It was born from a simple gesture: a surname crossed by a hyphen. A stroke that does not divide, but opens a fold — a fissure, a fertile gap where the personal becomes collective, where technique turns into art, and the image — inert by nature — becomes architecture: alive and habitable.

That hyphen is not a cut, but a bridge; a declaration that places CAN-GA in dialogue between commission–authorship, digital–analog, intimate–shared, root–future. It is a workshop of visual and architectural creation, a space where imagination and craft coexist. Its practice breathes through two intertwined paths:

The collaborative one, where commissioned works are understood as an act of complicity with other architects, studios, and developers. Here, technique is placed at the service of a critical and artistic gaze — to create images that help imagine, convince, and win competitions or clients.

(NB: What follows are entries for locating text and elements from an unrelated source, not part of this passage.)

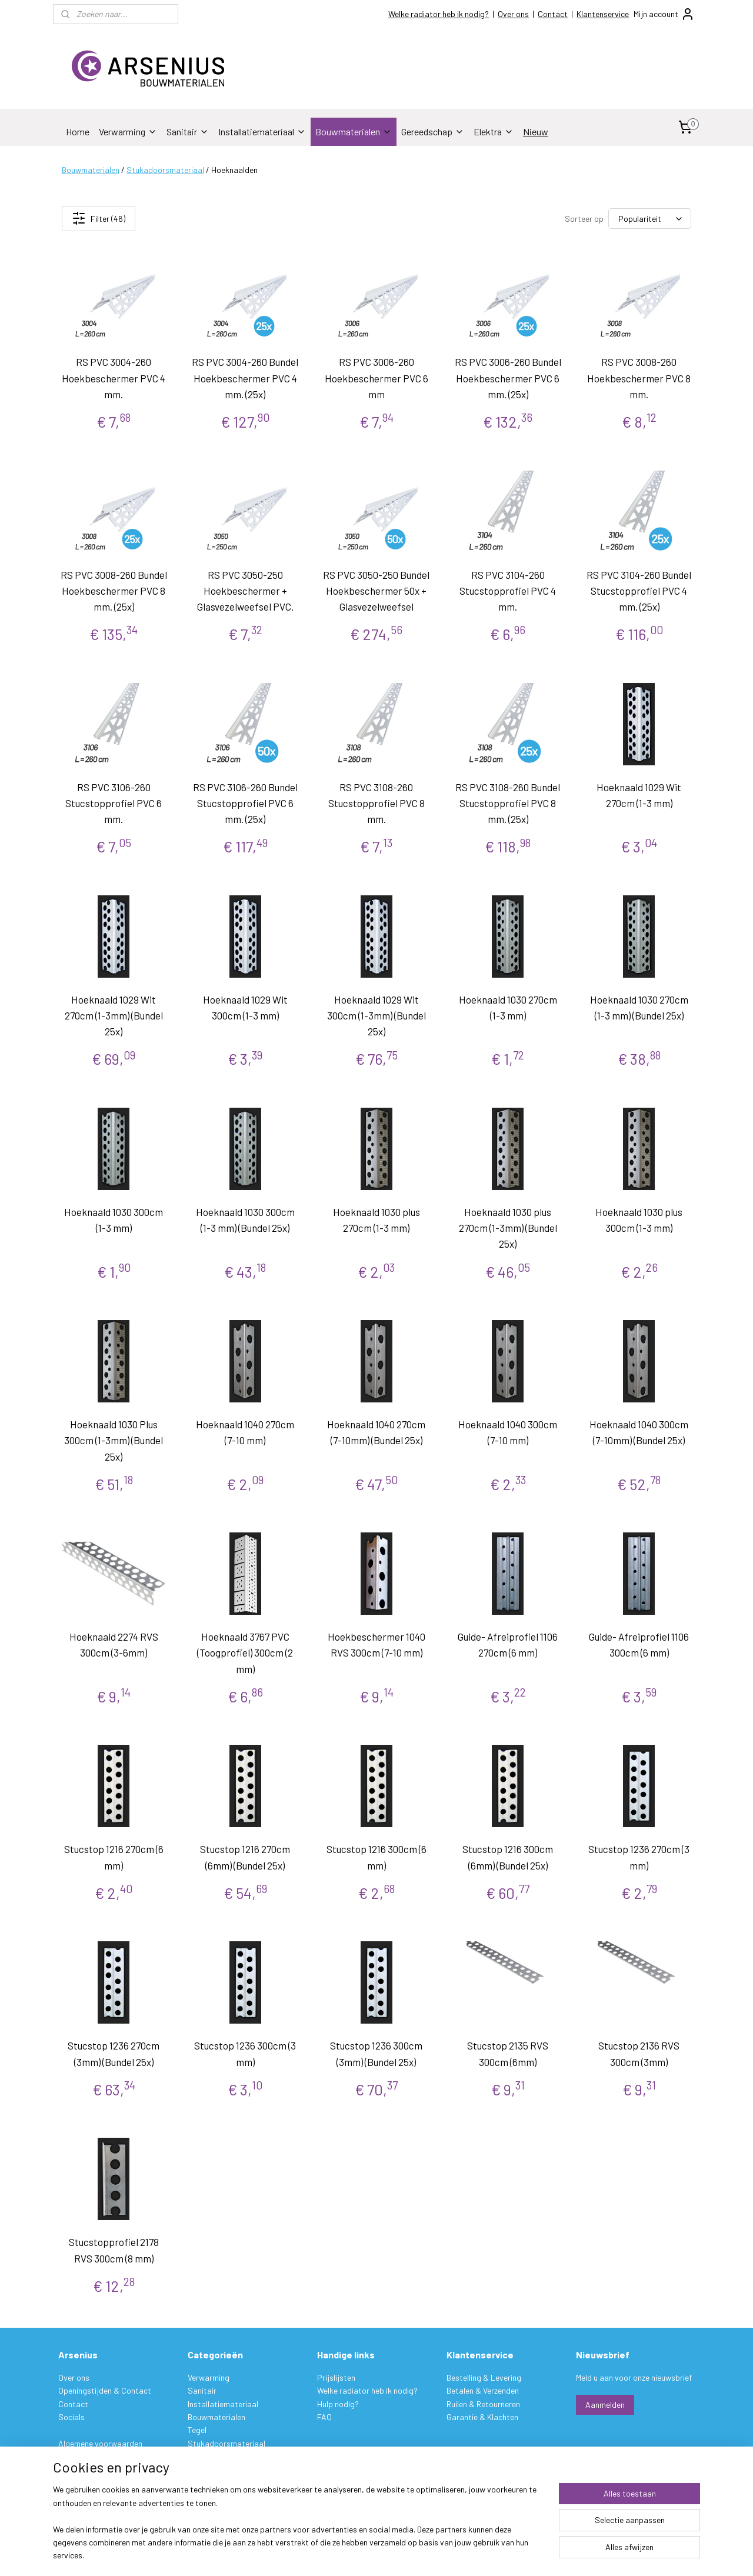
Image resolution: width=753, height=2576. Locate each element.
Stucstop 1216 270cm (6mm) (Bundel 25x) (245, 1857)
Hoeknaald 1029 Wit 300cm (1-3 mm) (245, 1007)
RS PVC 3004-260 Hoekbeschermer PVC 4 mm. (114, 377)
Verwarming (128, 131)
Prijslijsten (336, 2377)
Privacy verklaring (90, 2456)
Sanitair (187, 131)
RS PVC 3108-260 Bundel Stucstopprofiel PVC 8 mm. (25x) (507, 803)
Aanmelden (605, 2405)
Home (77, 131)
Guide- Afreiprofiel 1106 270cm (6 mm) (508, 1644)
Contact (553, 14)
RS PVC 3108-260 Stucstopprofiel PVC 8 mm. (376, 803)
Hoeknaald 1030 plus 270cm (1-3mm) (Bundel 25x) (508, 1227)
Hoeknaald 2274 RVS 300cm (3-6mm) (113, 1644)
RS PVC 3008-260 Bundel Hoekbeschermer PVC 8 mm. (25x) (114, 590)
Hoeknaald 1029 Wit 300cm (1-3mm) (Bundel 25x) (376, 1015)
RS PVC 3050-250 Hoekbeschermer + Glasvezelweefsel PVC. (245, 590)
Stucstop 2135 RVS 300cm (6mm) (507, 2053)
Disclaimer (76, 2469)
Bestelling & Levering (484, 2377)
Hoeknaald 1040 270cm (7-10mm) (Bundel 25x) (376, 1432)
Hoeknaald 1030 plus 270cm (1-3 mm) (376, 1220)
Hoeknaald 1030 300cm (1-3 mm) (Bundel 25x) (245, 1220)
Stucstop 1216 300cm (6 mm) (376, 1857)
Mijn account (664, 14)
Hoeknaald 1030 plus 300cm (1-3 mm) (638, 1220)
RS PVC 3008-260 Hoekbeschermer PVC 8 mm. (639, 377)
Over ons (513, 14)
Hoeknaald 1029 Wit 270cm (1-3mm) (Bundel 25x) (114, 1015)
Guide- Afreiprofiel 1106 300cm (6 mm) (639, 1644)
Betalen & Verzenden (483, 2390)
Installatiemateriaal (262, 131)
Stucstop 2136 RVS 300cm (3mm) (638, 2053)
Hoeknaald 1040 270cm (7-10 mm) (245, 1432)
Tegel (197, 2430)
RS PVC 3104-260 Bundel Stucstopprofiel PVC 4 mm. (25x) (639, 590)
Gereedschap (432, 131)
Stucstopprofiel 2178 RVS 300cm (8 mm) (114, 2250)
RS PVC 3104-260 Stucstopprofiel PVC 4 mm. (507, 590)
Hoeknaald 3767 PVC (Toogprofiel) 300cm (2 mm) (245, 1652)
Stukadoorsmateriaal (165, 170)
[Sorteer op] (650, 218)
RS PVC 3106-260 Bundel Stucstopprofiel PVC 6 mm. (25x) (245, 803)
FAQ (324, 2417)
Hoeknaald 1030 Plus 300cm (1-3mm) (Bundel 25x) (114, 1440)
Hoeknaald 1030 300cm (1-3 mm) (114, 1220)
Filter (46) (98, 218)
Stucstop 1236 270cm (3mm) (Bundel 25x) (114, 2053)
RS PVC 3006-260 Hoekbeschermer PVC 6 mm (376, 377)
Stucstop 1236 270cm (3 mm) (638, 1857)
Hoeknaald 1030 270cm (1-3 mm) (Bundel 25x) (639, 1007)
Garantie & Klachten (482, 2417)
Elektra (494, 131)
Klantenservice (603, 14)
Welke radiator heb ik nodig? (438, 14)
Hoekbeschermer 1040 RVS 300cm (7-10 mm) (376, 1644)
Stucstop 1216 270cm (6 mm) (114, 1857)
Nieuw (535, 131)
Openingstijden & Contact (104, 2390)
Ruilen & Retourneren (483, 2404)
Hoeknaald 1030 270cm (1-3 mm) (508, 1007)
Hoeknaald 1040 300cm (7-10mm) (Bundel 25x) (638, 1432)
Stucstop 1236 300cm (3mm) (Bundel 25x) (376, 2053)
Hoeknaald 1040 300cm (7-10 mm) (507, 1432)
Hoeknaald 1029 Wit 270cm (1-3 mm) (639, 795)
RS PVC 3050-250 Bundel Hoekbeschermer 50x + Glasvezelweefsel (376, 590)
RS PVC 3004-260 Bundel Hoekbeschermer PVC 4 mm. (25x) (245, 377)
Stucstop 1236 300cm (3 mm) (245, 2053)
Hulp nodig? (338, 2404)
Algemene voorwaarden (100, 2443)
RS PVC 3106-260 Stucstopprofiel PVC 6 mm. (114, 803)
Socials (71, 2417)
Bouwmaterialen (353, 131)
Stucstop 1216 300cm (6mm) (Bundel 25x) (507, 1857)
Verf (195, 2456)
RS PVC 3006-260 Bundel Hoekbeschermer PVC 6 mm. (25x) (508, 377)
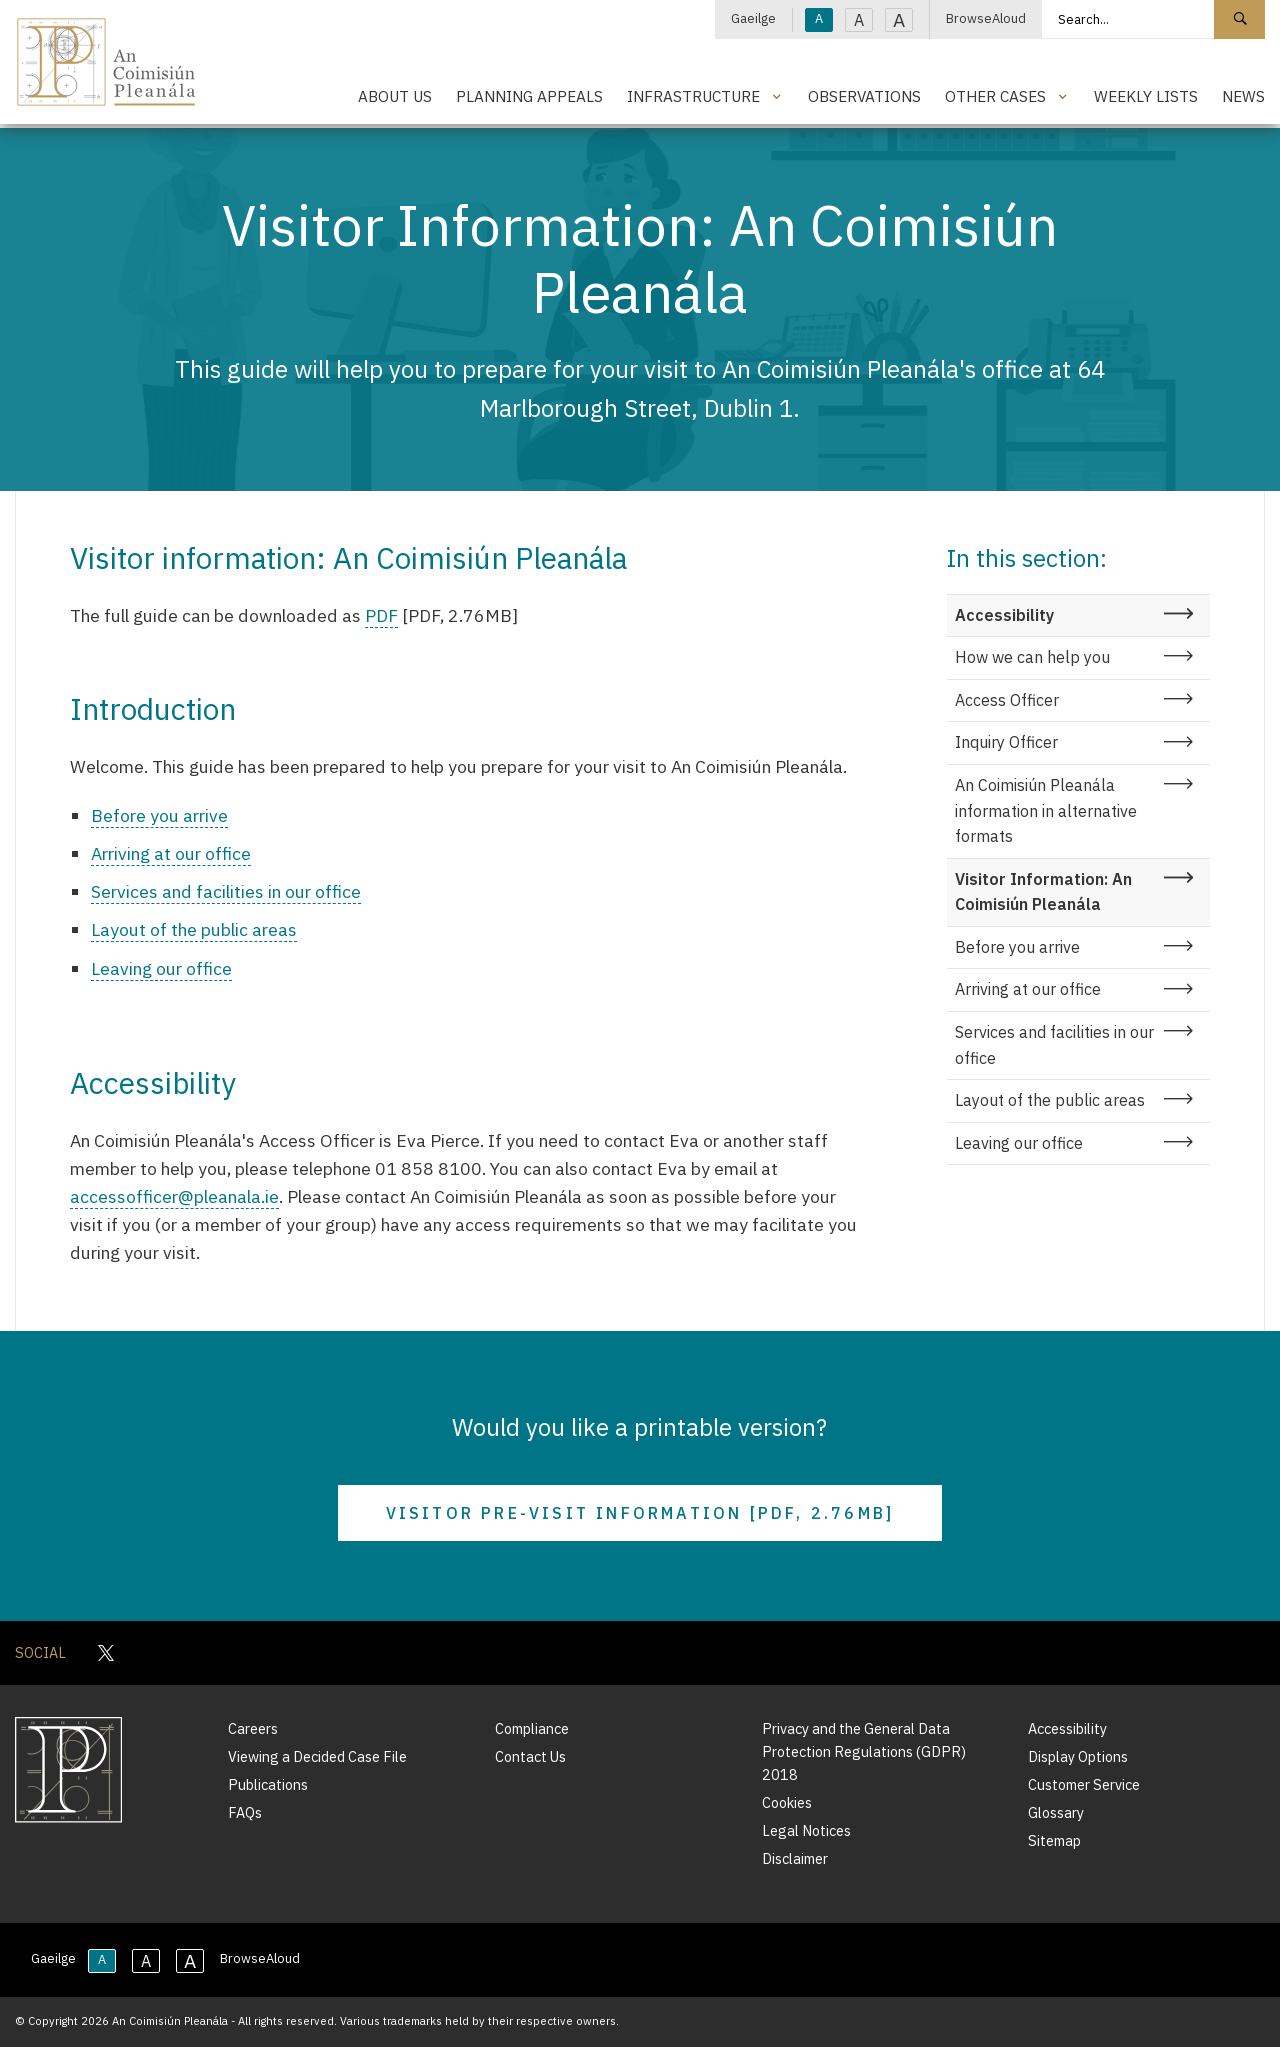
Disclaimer (795, 1858)
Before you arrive (159, 815)
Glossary (1056, 1812)
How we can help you (1032, 657)
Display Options (1078, 1756)
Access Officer (1007, 700)
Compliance (532, 1728)
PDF (381, 615)
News (1243, 96)
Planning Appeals (529, 96)
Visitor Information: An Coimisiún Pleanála (1043, 892)
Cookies (787, 1802)
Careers (253, 1728)
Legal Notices (806, 1830)
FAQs (245, 1812)
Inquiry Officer (1006, 742)
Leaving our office (161, 968)
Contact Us (530, 1756)
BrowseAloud (986, 18)
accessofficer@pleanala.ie (174, 1196)
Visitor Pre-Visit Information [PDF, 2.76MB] (640, 1513)
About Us (395, 96)
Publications (268, 1784)
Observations (864, 96)
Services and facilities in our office (226, 891)
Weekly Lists (1146, 96)
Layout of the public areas (194, 929)
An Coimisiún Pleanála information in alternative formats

The personal one, conceiving self-initiated or requested projects — houses, architectures, interiors, and atmospheres — as author pieces: images created without haste, closer to a gallery work than to a conventional commission. A way to explore and expand the workshop’s vision and knowledge.

Both paths converge into a single language, crafted with diverse tools: digital and analog; infographics and photography; hand sketches and 3D-BIM software; emotional and artificial intelligence. All coexist in the service of one obsession — to narrate architecture with warmth, cultural density, and a human pulse.

A practice immersed in a hybrid territory — to imagine, to evoke, and to offer architecture as experience.
With the conviction that what truly matters is not technique, but the gaze: that of an architect, the certainty of a companion, the interpreter and narrator of a script yet to be written.